— Да, я желал бы войны, — снова сказал Лихачев. — Приятно погибнуть за отечество, — произнес он вычитанную фразу.

— А вы не боитесь? — спросила Саша. Лихачев взглянул на нее с чувством собственного достоинства.

— За кого вы меня принимаете? — спросил он. — Неужели я похож на труса?

— Я этого не говорю. Но ведь турки — варвары, и война с ними не то что с образованными нациями. Да и вообще война — какой ужас! Я часто молюсь Богу, чтобы никогда более не было войн.

— Жизнь на море приучает ко всяким опасностям, — говорил Лихачев, глядя прямо в глаза Саше. Она сконфузилась и стала смотреть в сторону. — Скажите, а вам будет жаль, если меня убьют?

— Конечно, будет жаль, — наивно сказала Саша. — Вы такой ловкий кавалер и так хорошо танцуете вальс, — прибавила она со смехом.

— Какая вы недобрая! Я говорю о смерти, а вы — о танцах.

— Но ведь война еще не объявлена, и, даст Бог, ничего не будет… А если в самом деле вам придется сражаться, я, право, право, буду очень бояться за вас.

— Благодарю вас, — с чувством произнес мичман. — Воспоминание о вас поддержит меня в минуту опасности… До свиданья… Вот что еще, исполните мою просьбу: дайте мне что-нибудь на память!

— Что же я вам дам? — сказала Саша, растерявшись. — Вот разве возьмите этот платок…

"Только как бы мамаша не заметила", — подумала Саша.

Но Лихачев не опасался мамаши.

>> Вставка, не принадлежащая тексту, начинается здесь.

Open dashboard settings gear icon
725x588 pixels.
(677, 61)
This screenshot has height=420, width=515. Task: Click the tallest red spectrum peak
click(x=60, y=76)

Батистовый платок был уже в его руках, и он не расстался бы с ним ни за какие блага в мире. Ему казалось, что в этом платке, пропитанном запахом ландыша, ощущается дыхание любимого существа. Он еще раз пожал руку Саши и хотел прижать ее к своим губам, но у него не хватило смелости. Лихачев быстро вышел и вскоре шагал по Морской улице.

IV

Едва заметная зыбь колыхала эскадру, когда она оставляла Севастопольский рейд, направляясь к Варне. Молодые офицеры догадывались, что целью плавания будет не простая прогулка по водам Черного моря. Они бодро готовились к опасностям. Многие, подобно Лихачеву, сгорали от нетерпения померяться силами с неприятелем и, конечно, думали не о турках. Им хотелось побороться с гордым британским львом. Как настоящие питомцы покойного Лазарева[25], они не только не страшились мысли о войне с Англией, но радовались, что будут иметь случай оправдать мнение, сложившееся в обществе о черноморских моряках. Эскадра отплывала при самых благоприятных предзнаменованиях.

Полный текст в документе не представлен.